STEVEN W. KOHLHAGEN | Former Professor of Economics, University of California, Berkeley
D. SYKES WILFORD | W. Frank Hipp Distinguished Chair in Business Administration, The Citadel
Mismeasured GDP is now the norm. In a period when policy implications for inflation, new structures in monetary and fiscal policies, and the efficacy of historical models of policy are being argued, with hyperbole, it is time to move away from the narrow, typical GDP-centered economic analysis to look holistically at the measurement problem. The COVID-19 shock has led to multiple mini-shocks and numerous policy actions while at the same time the Third (and maybe Fourth via AI) Industrial Revolution is taking place. Responses to shocks are often driven by historical measures of GDP and the ancillary issues of inflation, productivity, and economic wellbeing. Unfortunately, they are likely based upon incorrect, badly measured data.

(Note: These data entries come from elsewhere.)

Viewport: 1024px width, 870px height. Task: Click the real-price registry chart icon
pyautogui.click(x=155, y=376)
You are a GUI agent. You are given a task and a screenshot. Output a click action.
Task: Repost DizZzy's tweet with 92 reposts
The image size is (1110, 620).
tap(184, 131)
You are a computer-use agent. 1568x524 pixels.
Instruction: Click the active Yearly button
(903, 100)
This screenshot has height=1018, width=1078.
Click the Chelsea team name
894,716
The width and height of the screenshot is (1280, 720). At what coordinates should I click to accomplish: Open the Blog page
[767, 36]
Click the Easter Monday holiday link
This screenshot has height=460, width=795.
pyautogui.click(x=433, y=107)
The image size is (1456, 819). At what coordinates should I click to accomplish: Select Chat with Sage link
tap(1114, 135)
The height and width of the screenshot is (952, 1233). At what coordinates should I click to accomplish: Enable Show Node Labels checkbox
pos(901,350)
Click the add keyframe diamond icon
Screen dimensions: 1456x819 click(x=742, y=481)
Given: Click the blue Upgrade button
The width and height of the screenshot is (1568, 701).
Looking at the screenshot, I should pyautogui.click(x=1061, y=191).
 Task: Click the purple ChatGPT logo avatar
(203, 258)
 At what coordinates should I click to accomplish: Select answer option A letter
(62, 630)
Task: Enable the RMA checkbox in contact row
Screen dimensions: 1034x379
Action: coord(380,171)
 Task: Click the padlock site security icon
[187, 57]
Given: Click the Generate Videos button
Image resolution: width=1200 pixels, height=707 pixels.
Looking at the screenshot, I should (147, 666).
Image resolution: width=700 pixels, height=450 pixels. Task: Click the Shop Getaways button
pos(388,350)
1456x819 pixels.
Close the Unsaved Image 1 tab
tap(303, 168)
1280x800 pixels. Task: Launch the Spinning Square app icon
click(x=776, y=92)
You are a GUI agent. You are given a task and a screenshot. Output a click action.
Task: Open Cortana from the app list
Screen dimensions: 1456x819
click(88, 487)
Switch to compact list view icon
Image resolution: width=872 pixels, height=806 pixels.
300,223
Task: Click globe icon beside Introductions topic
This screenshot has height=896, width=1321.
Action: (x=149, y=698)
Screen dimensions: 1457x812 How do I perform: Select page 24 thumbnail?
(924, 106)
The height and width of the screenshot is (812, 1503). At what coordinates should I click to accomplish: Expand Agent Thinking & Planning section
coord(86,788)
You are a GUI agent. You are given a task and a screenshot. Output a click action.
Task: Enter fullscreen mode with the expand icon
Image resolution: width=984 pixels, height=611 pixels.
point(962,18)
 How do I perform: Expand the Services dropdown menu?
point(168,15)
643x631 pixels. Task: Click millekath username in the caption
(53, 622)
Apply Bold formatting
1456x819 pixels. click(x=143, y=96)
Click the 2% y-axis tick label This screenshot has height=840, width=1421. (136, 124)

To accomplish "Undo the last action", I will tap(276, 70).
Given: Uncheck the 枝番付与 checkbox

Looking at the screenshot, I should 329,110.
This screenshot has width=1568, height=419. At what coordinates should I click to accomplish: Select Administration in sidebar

This paper discusses these measures, the problems associated with them, and the implications arising from mismeasurement. It points out that while macroeconomic models are calculus-based and can, thus, be used effectively to analyze and predict what will happen to, say, GDP if there is a small change in an independent variable, they are absolutely ineffective in predicting what will happen if there is a massive pandemic or a series of massive exogenous government actions. It further suggests that the actual real economic output being experienced in the United States and the advanced economies is terribly underestimated and concludes with policy and forecasting dilemmas created by the lack of reliable measures for output, inflation, productivity, the actual state of the economy and the ineffective forecasting ability of macroeconomic models in a period of massive shocks.